When replacement pricing and downtime profit losses are considered, repair of a failed equipment asset can be up to 50% more costly than prior maintenance actions that could have averted the failure event altogether. However, making cost-effective decisions to guide preventative maintenance requires accurate analytical models that can predict future failure patterns from the recent operating history. In the airline industry, data prognostics for this type of preventative engine maintenance are essential in minimizing downtime costs and in maximizing safety for the travelling public.
During this study, AlgoTactica examined the time-series histories of 248 aircraft turbofan engines which, after a period of normal operation, developed one of two possible component degradations leading to failure. By analyzing outputs from engine sensors, an algorithm was trained to identify early trends indicative of degradation, and then predict the operational lifetime remaining before the failure event actually occurred. Here, predicted lifetimes are defined by remaining operational cycles, where a single cycle involves start-up, extended run at cruise power, followed by shutdown. Cycles are expressed in t-minus notation, where, for instance, t-60 indicates 60 operational cycles remaining before failure at time zero.
For each engine, 3 channels of operational setting data were available, plus 21 channels of sensor output data. Before data features could be engineered for trend detection, large variations in the sensor signal caused by changes in operational settings had to be removed. For each sensor channel, a single binary regression tree was designed, in which the operational settings were the independent variables, and the sensor signal was the dependent variable.
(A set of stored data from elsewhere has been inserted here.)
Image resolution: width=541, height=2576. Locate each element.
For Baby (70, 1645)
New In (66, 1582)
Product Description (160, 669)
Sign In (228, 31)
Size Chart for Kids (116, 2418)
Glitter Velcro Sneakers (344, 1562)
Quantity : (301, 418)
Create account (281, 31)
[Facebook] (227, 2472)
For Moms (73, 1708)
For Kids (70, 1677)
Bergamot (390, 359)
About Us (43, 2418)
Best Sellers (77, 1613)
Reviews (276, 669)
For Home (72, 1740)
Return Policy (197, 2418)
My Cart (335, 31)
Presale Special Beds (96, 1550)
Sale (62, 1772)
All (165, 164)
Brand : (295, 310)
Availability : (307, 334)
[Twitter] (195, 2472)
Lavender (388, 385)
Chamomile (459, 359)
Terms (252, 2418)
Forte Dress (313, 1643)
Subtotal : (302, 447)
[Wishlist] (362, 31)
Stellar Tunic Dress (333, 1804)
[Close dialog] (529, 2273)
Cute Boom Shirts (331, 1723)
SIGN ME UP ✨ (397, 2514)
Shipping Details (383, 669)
As an example, the Feature Engineering Sequence plot illustrates how data features were engineered from a pressure sensor for each of 4 engines. The first-row time series shows the raw sensor output with amplitude shifts due to operational setting changes, while the second row shows the sensor residuals after using the regression trees to predict and subtract the influence of the settings. The third row shows the final engineered feature, derived from a 50-point sliding-window power-integration operation on the residuals. For each engine, the last 100 cycles before failure are shown, and an upwards warning trend emerges near the end of the feature.
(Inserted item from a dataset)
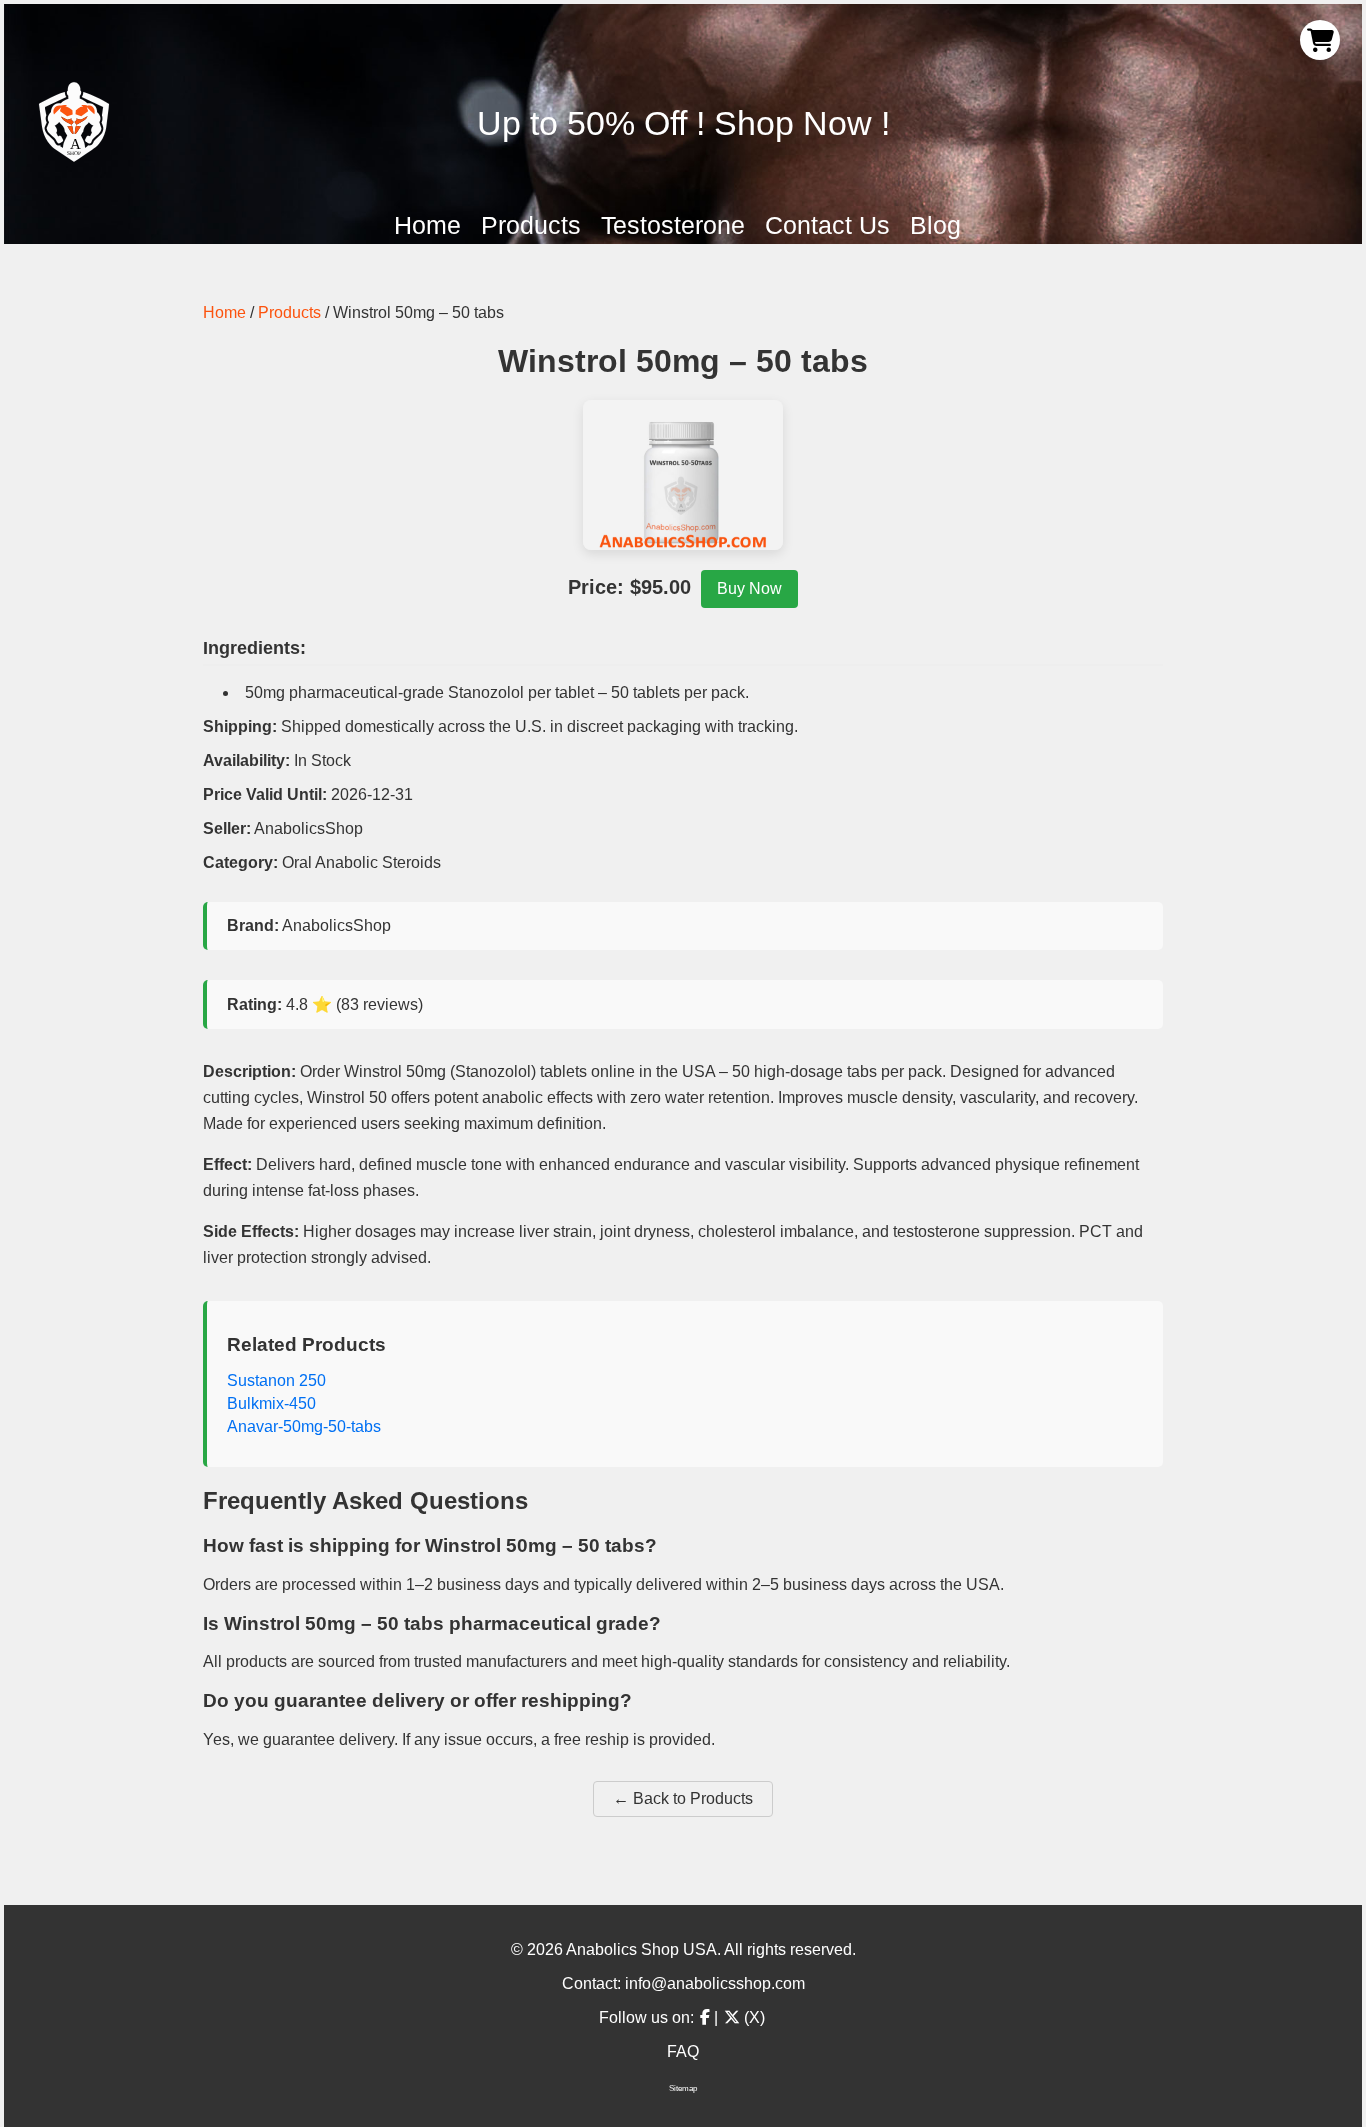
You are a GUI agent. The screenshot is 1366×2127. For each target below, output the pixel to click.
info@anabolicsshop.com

Using an early-stopping strategy, a range of regression models were then built using a training set of 174 engines. These models were designed to predict the number of cycles remaining before failure, based on trending patterns in the 21 engineered features. The best performing model was a gradient-boosted regression tree ensemble, which scored an RMS error of 11.38 cycles on a 50-engine validation set, and 10.04 on a final 25-engine test set.
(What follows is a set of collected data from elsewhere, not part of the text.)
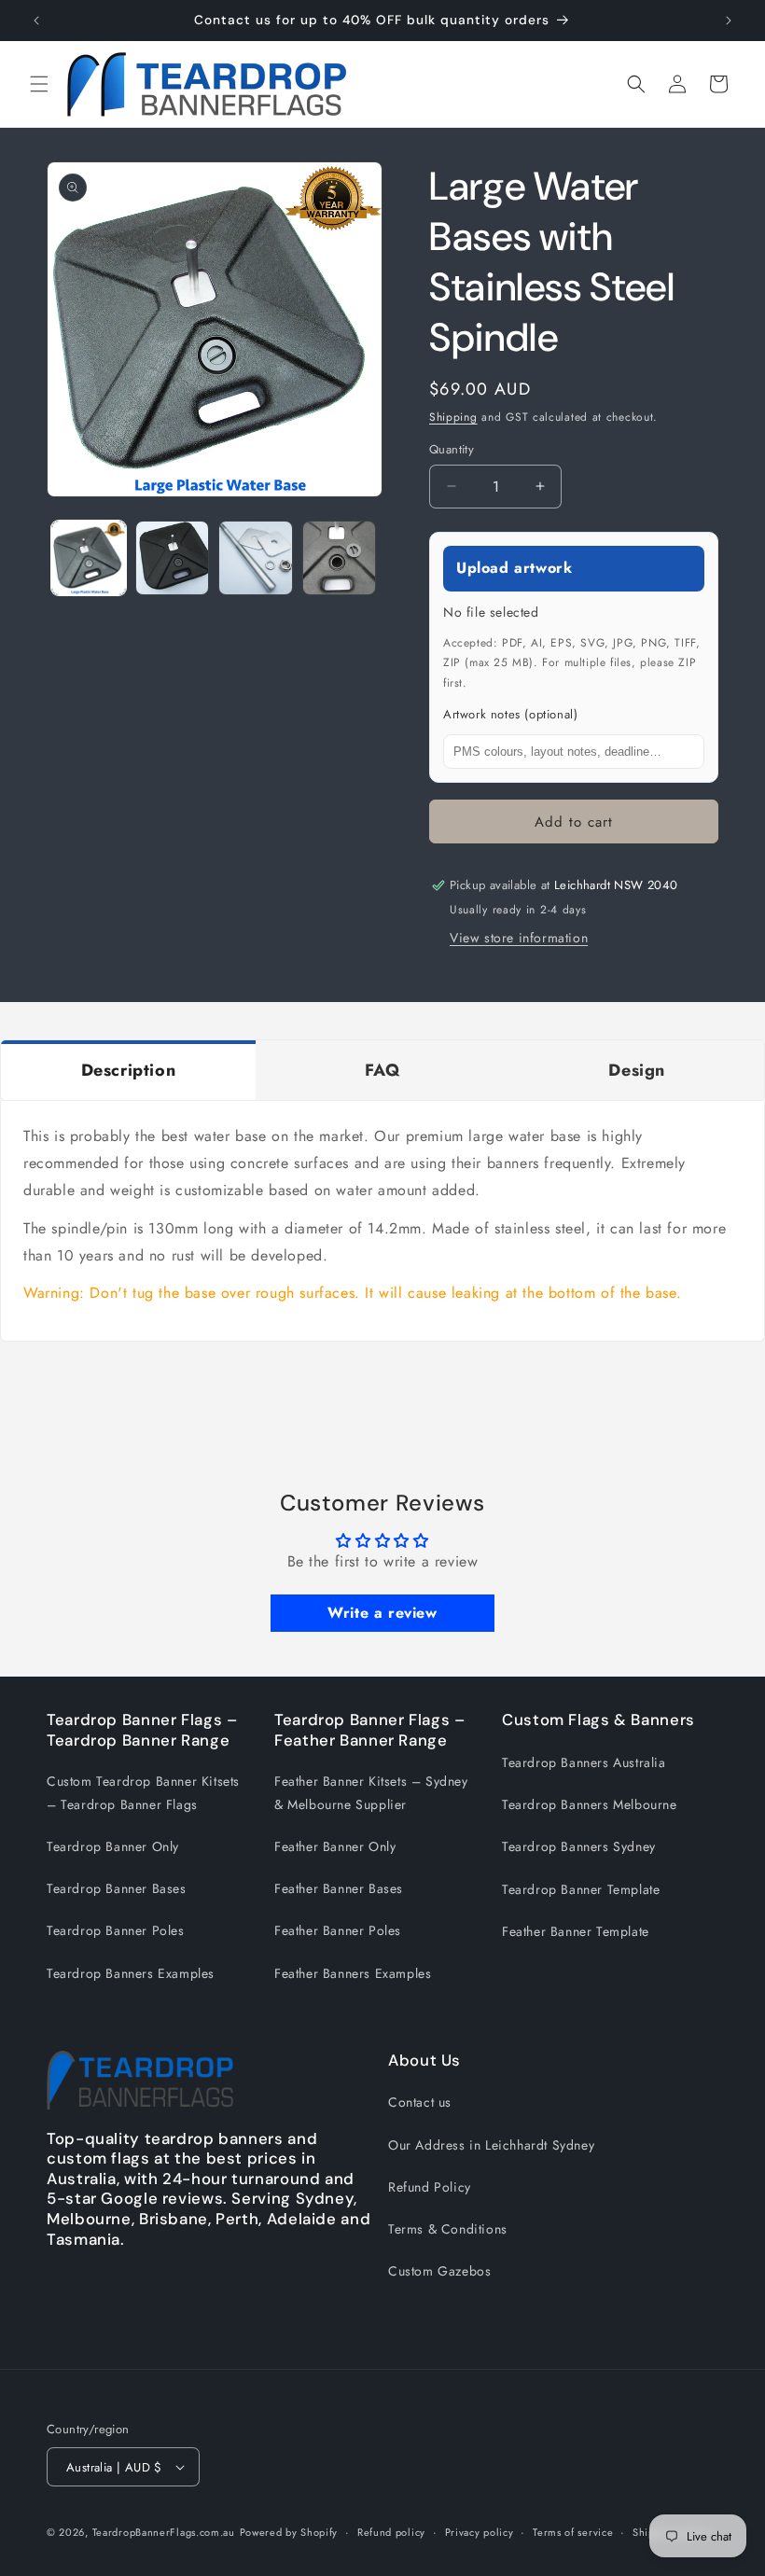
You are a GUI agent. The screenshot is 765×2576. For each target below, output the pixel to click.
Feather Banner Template (575, 1931)
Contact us (420, 2102)
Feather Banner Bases (338, 1888)
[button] (39, 83)
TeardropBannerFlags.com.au (163, 2532)
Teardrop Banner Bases (117, 1888)
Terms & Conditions (448, 2229)
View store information (519, 937)
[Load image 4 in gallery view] (339, 558)
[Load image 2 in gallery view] (172, 558)
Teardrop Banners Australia (584, 1762)
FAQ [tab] (383, 1070)
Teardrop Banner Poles (116, 1930)
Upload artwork (514, 567)
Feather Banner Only (335, 1846)
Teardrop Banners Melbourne (589, 1804)
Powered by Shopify (289, 2532)
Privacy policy (479, 2532)
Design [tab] (636, 1070)
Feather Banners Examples (352, 1973)
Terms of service (573, 2532)
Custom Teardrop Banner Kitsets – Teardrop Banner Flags (143, 1793)
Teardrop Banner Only (113, 1846)
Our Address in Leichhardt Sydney (491, 2145)
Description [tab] (128, 1070)
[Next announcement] (728, 20)
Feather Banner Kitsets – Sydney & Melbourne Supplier (371, 1793)
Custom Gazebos (439, 2271)
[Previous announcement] (36, 20)
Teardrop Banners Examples (131, 1973)
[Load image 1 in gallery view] (88, 558)
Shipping (453, 417)
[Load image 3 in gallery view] (255, 558)
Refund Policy (429, 2187)
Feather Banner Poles (337, 1930)
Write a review (382, 1612)
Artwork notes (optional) (510, 714)
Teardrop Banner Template (581, 1889)
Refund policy (391, 2532)
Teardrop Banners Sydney (579, 1846)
The Forecast Variance boxplots show the performance of the model when making predictions on the test set. Overall, it is seen that the forecasted number of cycles remaining before failure has a strong association with the actual number, and most important of all, as they approach zero, the predicted and actual values begin to agree very closely. There is greater variability in the -100 to -50 range because, in some cases, early warning trends did not emerge from the data until there were less than 50 cycles remaining. The Remaining Service Life plot matrix shows the individual relationship between predicted and actual remaining cycles for each of the 25 engines in the test set. Here too, there is a good agreement between predicted and actual, indicating that for each engine, an observer tracking only trends in the predicted values would acquire early warning of an emerging trajectory towards a failure event.